We have seen this pattern over and over: Donald Trump says something that may be debatable or exaggerated, and in their quest to bring him down, reporters and editors publish “fact checks” that are more misleading than what Trump said in the first place. It happens every day.
Yesterday, Trump delivered a speech to a GOP gathering in Philadelphia. He talked for around 27 minutes; you can see the full speech here. Apparently there wasn’t much for reporters to take issue with, as purported fact checks focused on what he said about crime. At 20:23, Trump says:
But to be a rich country, we must also be a safe country. Right now, too many families don’t feel secure. Just look at the 30 largest cities. In the last year alone, the murder rate has increased by an estimated 14%. Here in Philadelphia, the murder rate has been steady–just terribly increasing. And then you look at Chicago. What’s going on in Chicago? I said the other day, what the Hell is going on?
What Trump says about the increase in the homicide rate in the 30 largest cities is accurate, and no one can question the disaster that is Chicago. So reporters plucked out from his paragraph on crime the sentence about Philadelphia.
The Associated Press released an AP FACT CHECK: No murder surge in Philly despite Trump claim.
President Donald Trump made a misleading claim when he told Republican lawmakers Thursday that Philadelphia’s murder rate has been “terribly increasing.”
Last year, the city logged 277 homicides. That was a slight decline from 2015, when the city had 280 homicides.
The numbers were up from 2013 and 2014.
The average of 2015 and 2016 was up 12.5% from 2013 and 2014. Is that “terribly increasing”? Arguably so.
But in previous decades the homicide totals nearly always exceeded 300, and reached 500 in 1990.
Was Trump talking about an increase over previous decades? The AP can’t be that dumb.
It is true that the 27 homicides recorded for the month through Wednesday were the highest total for January since 2012. But a single month’s numbers can’t be used to predict how a year will end up.
Philadelphia Police Department data tell us that so far in 2017, homicides in the city are up 37%. Is that “terribly increasing”? Definitely. But the AP helpfully tells us that “a single month’s numbers can’t be used to predict how a year will end up.” Of course, Trump didn’t predict how the year would end up. He said homicides had been terribly increasing, which is true.
Here it is the Associated Press, not President Trump, that is engaging in misleading behavior.
Likewise with CBS News, which summarized Trump’s speech and had this to say about the section on crime:
Addressing violent crime in major urban areas, the president specifically called out cities like Philadelphia and Chicago.
Note that like the AP, CBS doesn’t mention, let alone question, Trump’s basic point, which is that after decades of decline, the homicide rate in America’s large cities is rising alarmingly. Their purpose is obfuscation.
Of Philadelphia, the president said “the murder rate has been steadily — I mean, just terribly increasing.” But according to local statistics from Philadelphia police, serious crime in the city fell to record levels last year.

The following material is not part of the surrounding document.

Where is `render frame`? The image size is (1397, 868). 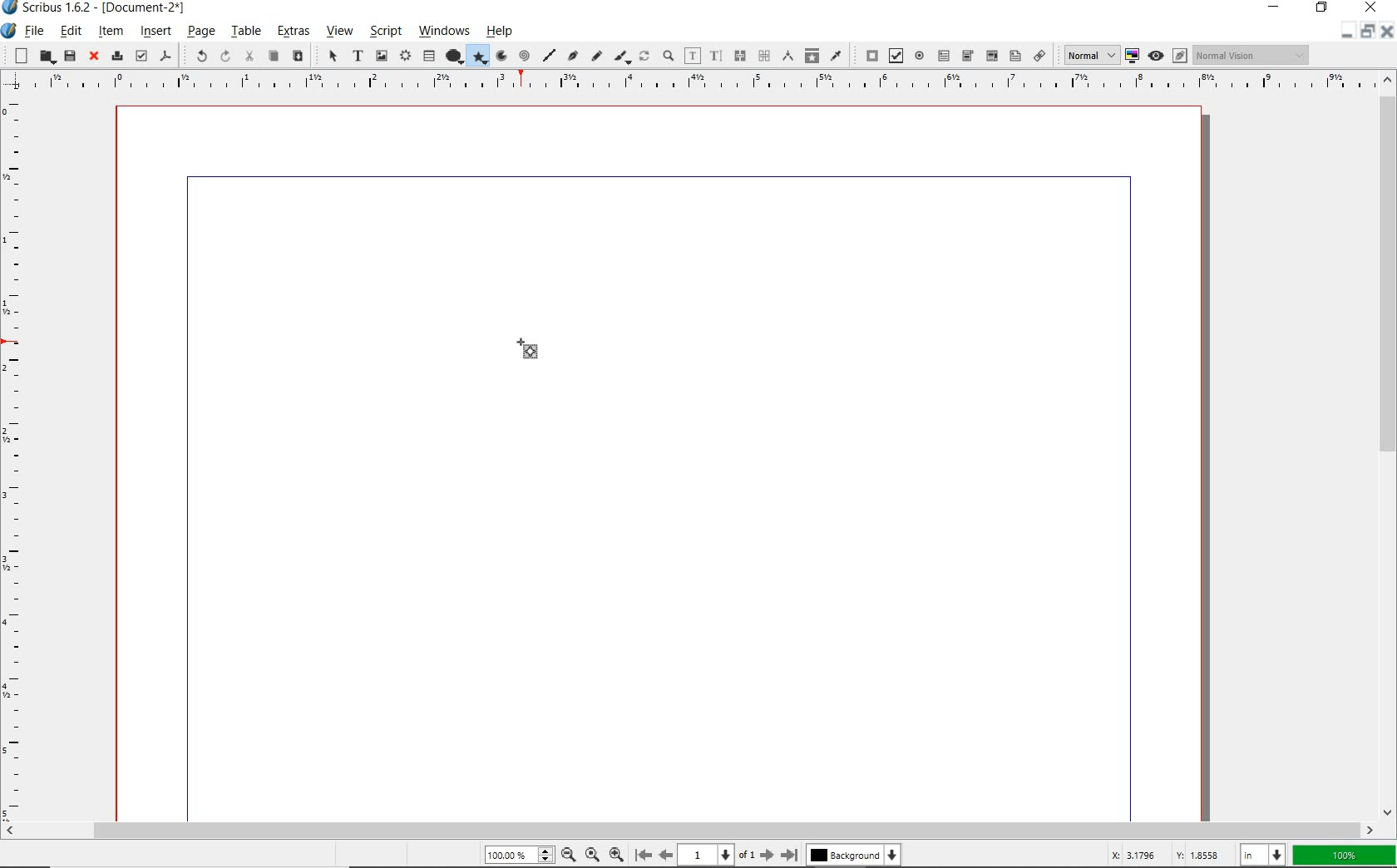
render frame is located at coordinates (405, 54).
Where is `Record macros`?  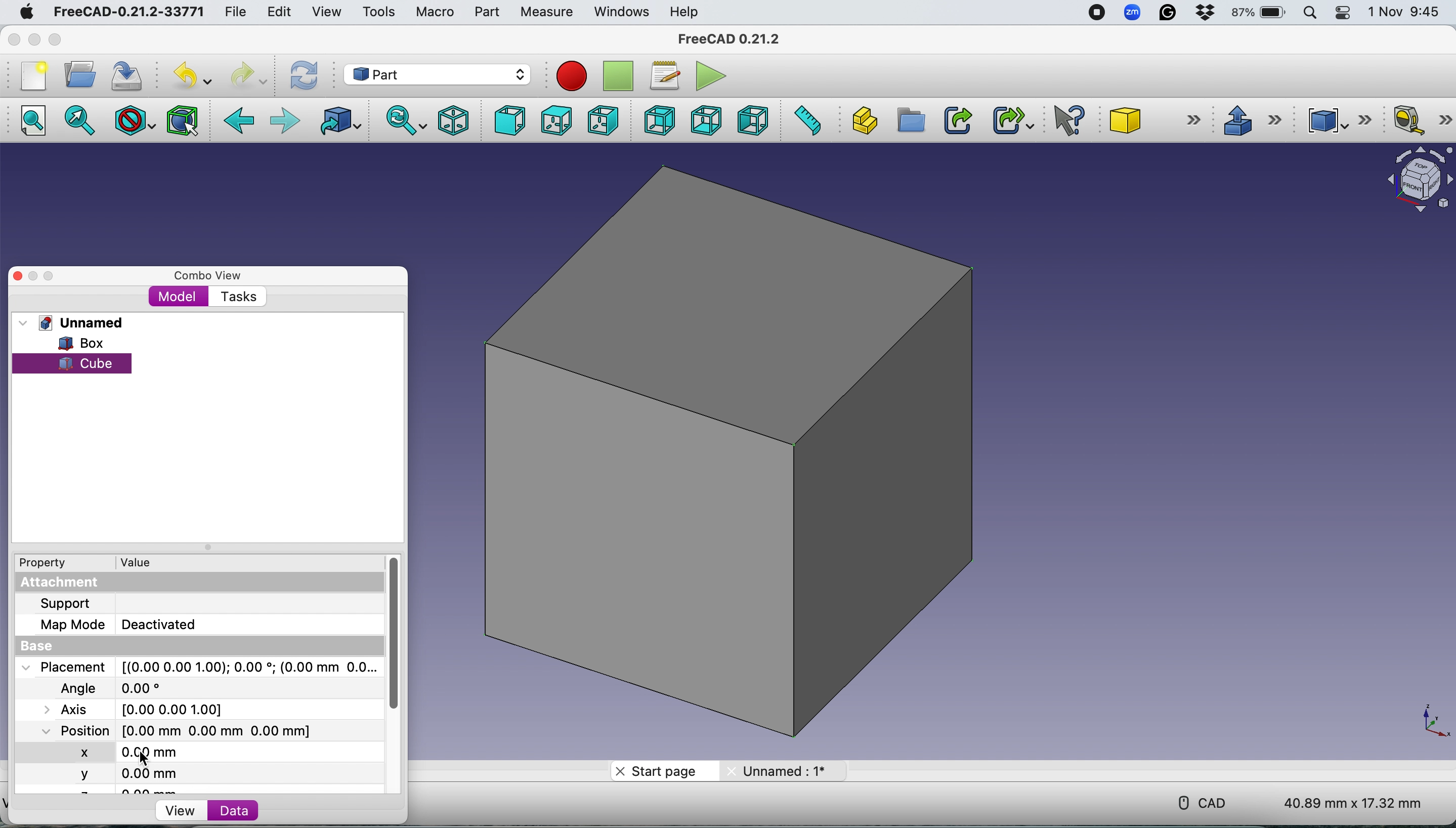 Record macros is located at coordinates (575, 77).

According to the Philadelphia Inquirer, the statistics — part of year-end uniformed crime reporting data provided by the Philadelphia Police Department — showed that fewer violent crimes occurred in 2016 than in any other year since 1979.
But Trump referred specifically to murder, not “serious crime” or “violent crimes.” CBS’s purported fact check is irrelevant.
President Trump sometimes exaggerates and he sometimes gets facts wrong (although, of course, nothing as serious as “the average family will save $2,500 on health insurance” through Obamacare). Still, he is a more reliable source of information than the liberal press.